A computer has beaten a human being at the ancient Asian game of Go, long thought to be the one board game that computers wouldn’t be able to crack.
Now, AlphaGo, a program developed by DeepMind, a Google company based in London, has beaten European Go champion Fan Hui in five out of five games.
The game of Go originated in China more than 2 500 years ago and is played by more than 40-million people worldwide.
The rules are simple, writes Demis Hassabis of Google DeepMind, on the Google blog, Players take turns to place black or white stones on a board, trying to capture the opponent’s stones or surround empty space to make points of territory. The game is played primarily through intuition and feel, and because of its beauty, subtlety and intellectual depth it has captured the human imagination for centuries.
“But as simple as the rules are, Go is a game of profound complexity,” he adds. “There are 1,000,000,000,000,000,000,000,000,000,000,000,000,000,000,000,000,000,000,000,000,000,000,000,000,000,000,000,000,000,000,000,000,000,000,000,000,000,000,000,000,000,000,000,000,000,000,000,000,000,000,000,000,000,000,000,000,000 possible positions – that’s more than the number of atoms in the universe, and more than a googol times larger than chess.
“This complexity is what makes Go hard for computers to play, and therefore an irresistible challenge to artificial intelligence (AI) researchers, who use games as a testing ground to invent smart, flexible algorithms that can tackle problems, sometimes in ways similar to humans.”
Computers have mastered noughts and crosses, checkers and more recently chess. They have also been programmed to play Atari games and beat humans on the quiz show Jeopardy.

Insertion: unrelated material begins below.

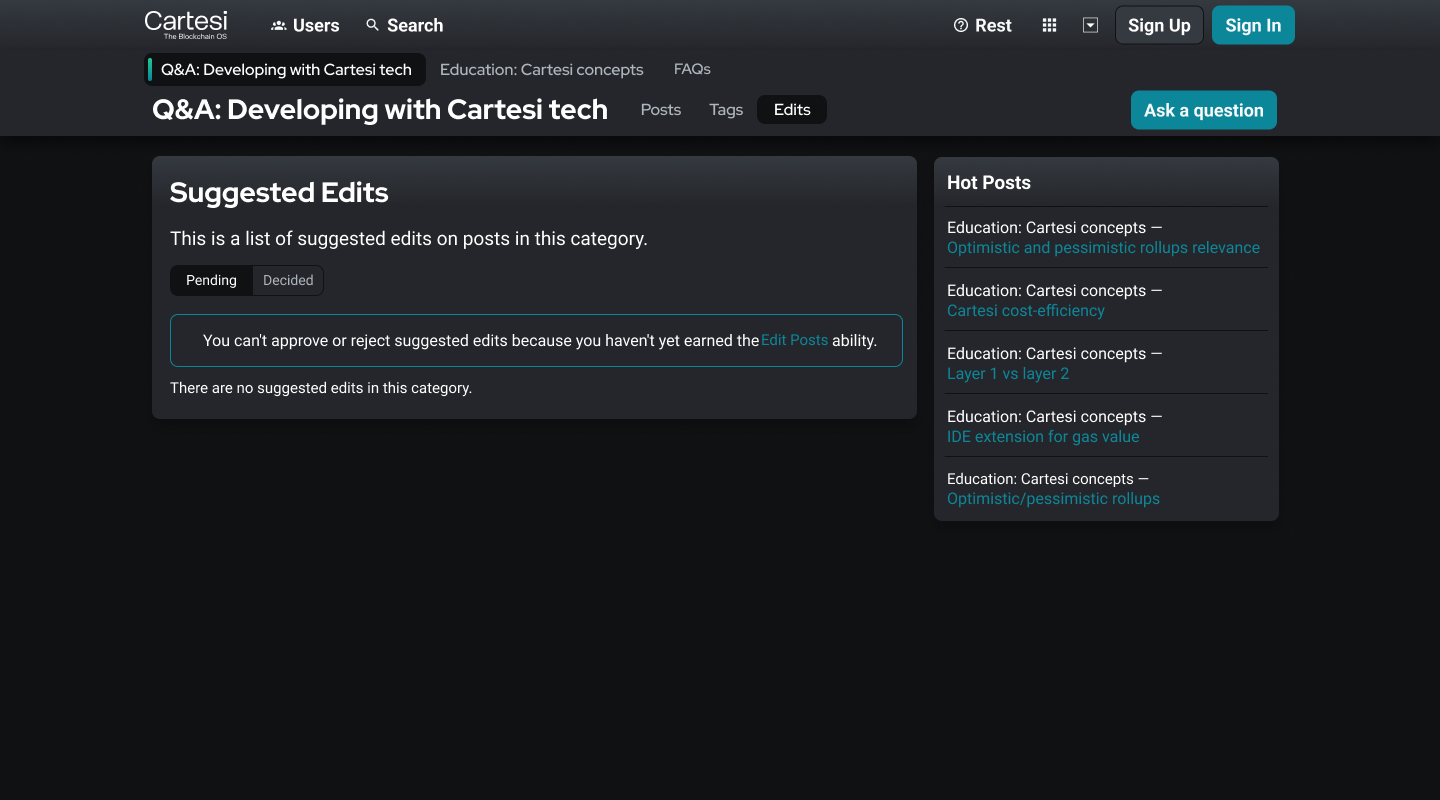Show Decided suggested edits
Image resolution: width=1440 pixels, height=800 pixels.
click(288, 280)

“Traditional AI methods – which construct a search tree over all possible positions – don’t have a chance in Go,” says Hassabis. “So when we set out to crack Go, we took a different approach. We built a system, AlphaGo, that combines an advanced tree search with deep neural networks. These neural networks take a description of the Go board as an input and process it through 12 different network layers containing millions of neuron-like connections.
“One neural network, the ‘policy network’, selects the next move to play. The other neural network, the ‘value network’, predicts the winner of the game.
“We trained the neural networks on 30-million moves from games played by human experts, until it could predict the human move 57% of the time (the previous record before AlphaGo was 44%).
“But our goal is to beat the best human players, not just mimic them. To do this, AlphaGo learned to discover new strategies for itself, by playing thousands of games between its neural networks, and adjusting the connections using a trial-and-error process known as reinforcement learning. Of course, all of this requires a huge amount of computing power, so we made extensive use of Google Cloud Platform.”
Having beaten the European chamption, AlphaGo will take on Lee Sedol – the top Go player in the world – in March.